Extract provided =>
We like the term “range anxiety” to describe an important concern that we discussed in the original prediction.

In another article from the same Bloomberg Businessweek issue, an article validated our prediction that we’d see a lot of media coverage about hallucinations caused by generative AI. In “The Surprising Upside to AI Hallucinations,” reporter Austin Carr notes that ChatGPT and other generative AI sites “still tend to mix fabricated ‘facts’ into answers to user queries, as when Google’s Bard responded to a question about inflation on a 60 Minutes segment by citing nonexistent economic books, complete with fake summaries.”

Carr notes that some companies are fine-tuning other companies’ generative AI solutions while a company called Galileo introduced a Hallucination Index.

In his article, Carr suggests that that hallucinations can spur additional creativity.

Our prediction didn’t go that far. We just said that the industry has to come to terms with AI-induced hallucinations, and in other articles in our blog, we’ve urged people who use generative AI to review and fact check any content produced by generative AI because it can be embarrassing or worse if someone else discovers fake citations, etc. in something you’ve produced. (This is the point in which we remind our readers that while we are interested in the impact of generative AI, this article was produced the old-fashioned way: by a human on a computer.)

We expect to see more articles about an EVs backlash (meaning a slowdown compared to prior years’ sales) and hallucinations.

Material provided =>
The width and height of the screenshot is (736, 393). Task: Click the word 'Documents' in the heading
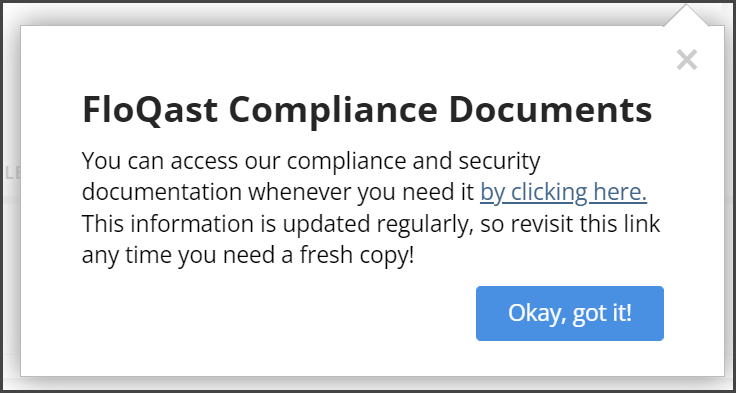pos(550,109)
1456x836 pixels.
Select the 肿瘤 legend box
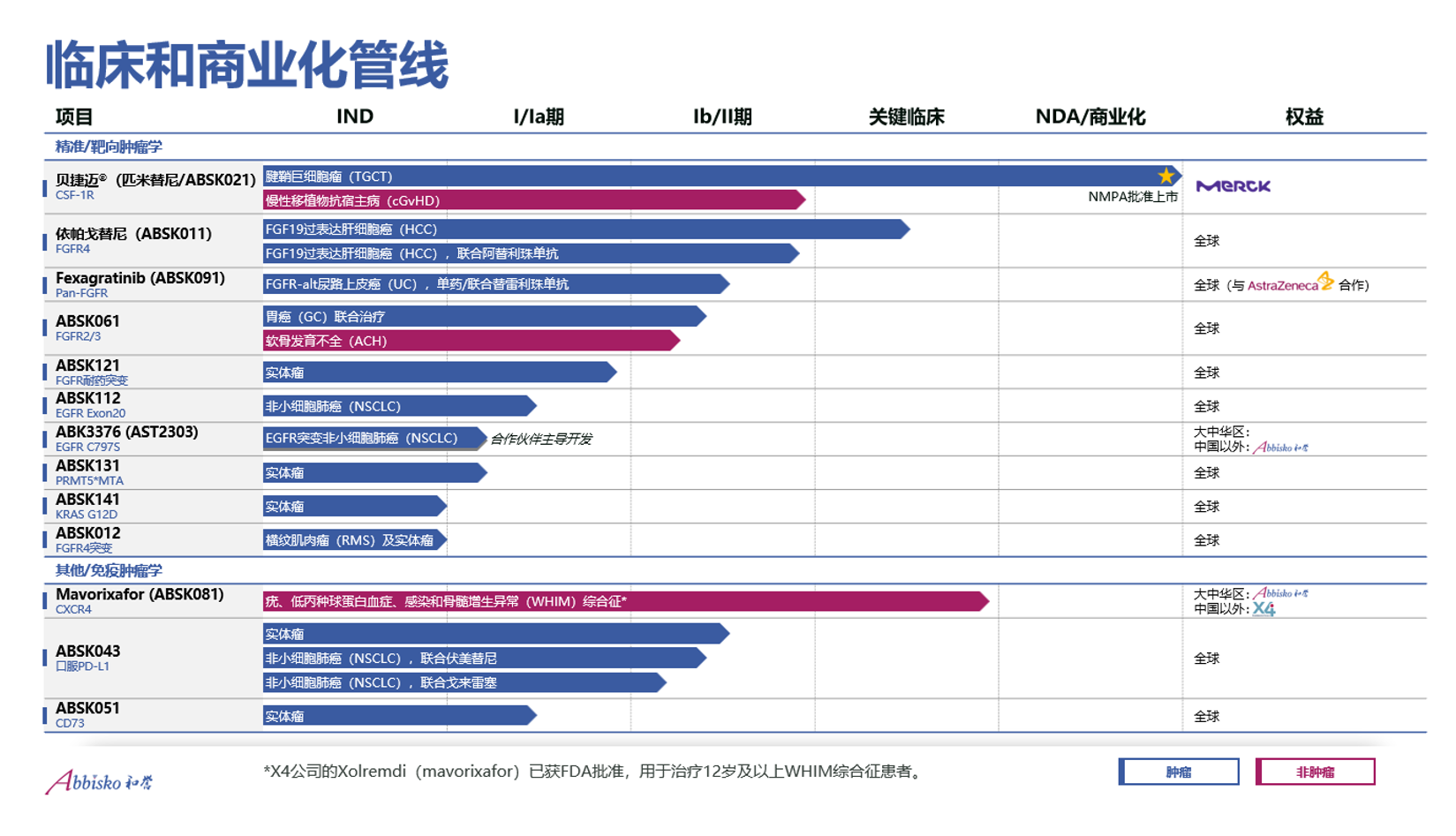(1178, 772)
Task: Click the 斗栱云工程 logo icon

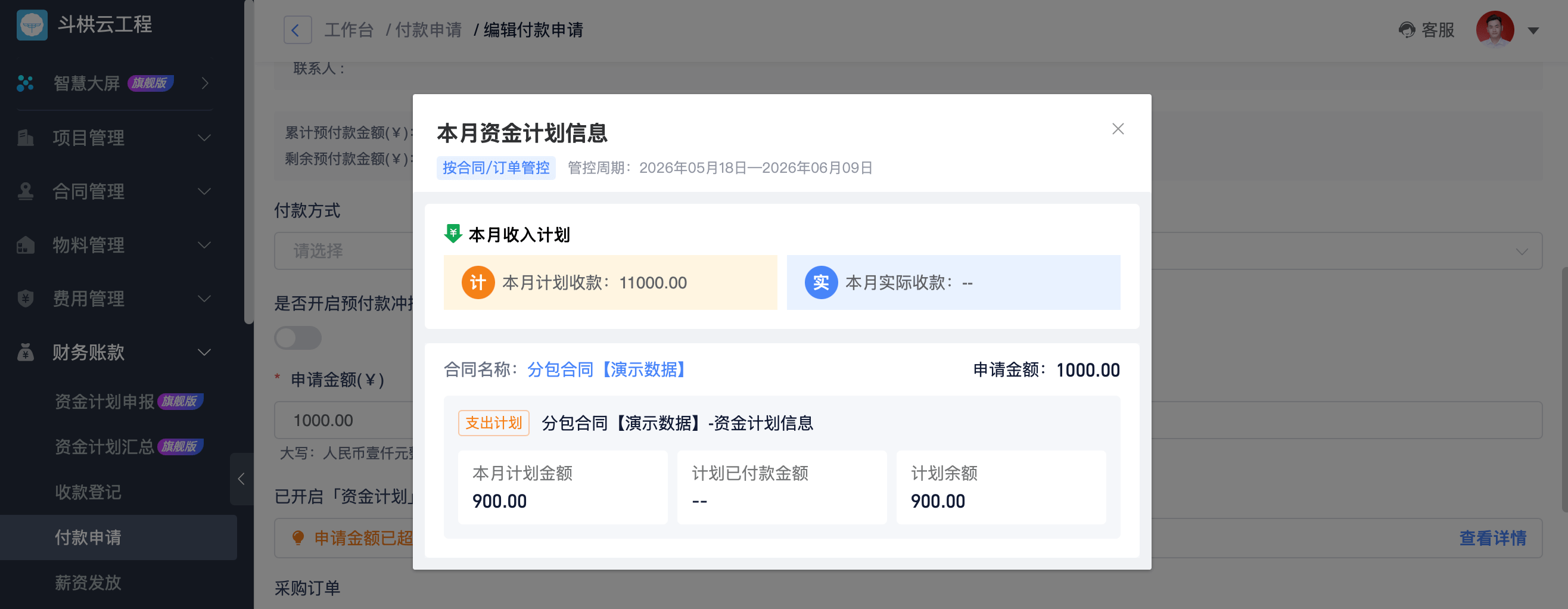Action: coord(32,25)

Using the information =>
• A. In the blog excerpt on AI hallucinations, what did the company called Galileo introduce?
• B. In the blog excerpt, swap "fine-tuning" for "customizing" in the passage starting at "Carr notes that some" and ending at "a Hallucination Index.".
• C. Condense the blog excerpt's paragraph beginning "Our prediction didn't go that far" while keeping its main facts.

Answers for each item =>
• A. A Hallucination Index.

• B.
Carr notes that some companies are customizing other companies’ generative AI solutions while a company called Galileo introduced a Hallucination Index.

• C. Our prediction only said the industry must come to terms with AI-induced hallucinations. In other blog articles, we've urged generative AI users to review and fact check its output, since someone else finding fake citations in your work can be embarrassing or worse. Despite our interest in generative AI, this article was written by a human on a computer.